**TASK INSTRUCTIONS**
#1 Print part of the math problems below word for word, starting at "How many square" and ending after "is $3\times4=12$ square yards.".
#2 In the math problems below, at what constant speed does Jill ride her bicycle to the pool?

**TEXT UNDER STUDY**
++++++++++++++++++++
How many square yards of carpet are required to cover a rectangular floor that is $12$ feet long and $9$ feet wide? (There are $3$ feet in a yard.)

$\textbf{(A) }12\qquad\textbf{(B) }36\qquad\textbf{(C) }108\qquad\textbf{(D) }324\qquad \textbf{(E) }972$

$\textbf{A}$

The side lengths of the rectangular floor are $12/3=4$ yards and $9/3=3$ yards, respectively. So the area of the carpet is $3\times4=12$ square yards.

Point $O$ is the center of the regular octagon $ABCDEFGH$, and $X$ is the midpoint of the side $\overline{AB}.$ What fraction of the area of the octagon is shaded?

$\textbf{(A) }\dfrac{11}{32} \quad\textbf{(B) }\dfrac{3}{8} \quad\textbf{(C) }\dfrac{13}{32} \quad\textbf{(D) }\dfrac{7}{16}\quad \textbf{(E) }\dfrac{15}{32}$

$\textbf{D}$

$\triangle OBC$, $\triangle OCD$, $\triangle ODE$ each takes up $\dfrac18$ of the area of the octagon, while $\triangle OXB$ takes up $\dfrac1{16}$. So the fraction is $\dfrac18\times3+\dfrac1{16}=\dfrac7{16}$.

Jack and Jill are going swimming at a pool that is one mile from their house. They leave home simultaneously. Jill rides her bicycle to the pool at a constant speed of $10$ miles per hour. Jack walks to the pool at a constant speed of $4$ miles per hour. How many minutes before Jack does Jill arrive?
++++++++++++++++++++
**PROVIDED DATA**
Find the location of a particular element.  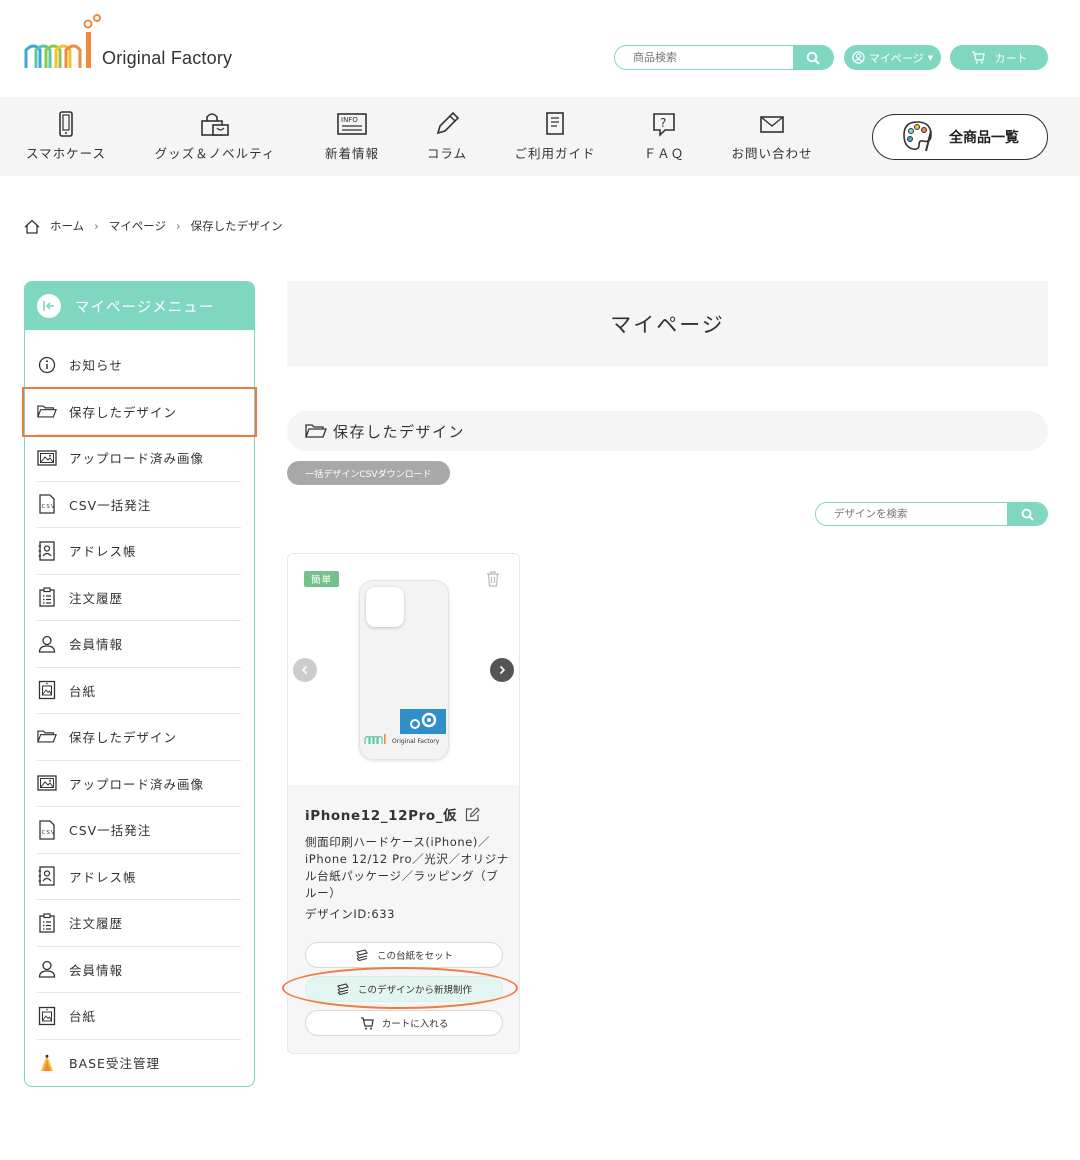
++++++++++++++++++++
**OUTPUTS FOR THE TASKS**
#1
How many square yards of carpet are required to cover a rectangular floor that is $12$ feet long and $9$ feet wide? (There are $3$ feet in a yard.)

$\textbf{(A) }12\qquad\textbf{(B) }36\qquad\textbf{(C) }108\qquad\textbf{(D) }324\qquad \textbf{(E) }972$

$\textbf{A}$

The side lengths of the rectangular floor are $12/3=4$ yards and $9/3=3$ yards, respectively. So the area of the carpet is $3\times4=12$ square yards.

#2 10 miles per hour.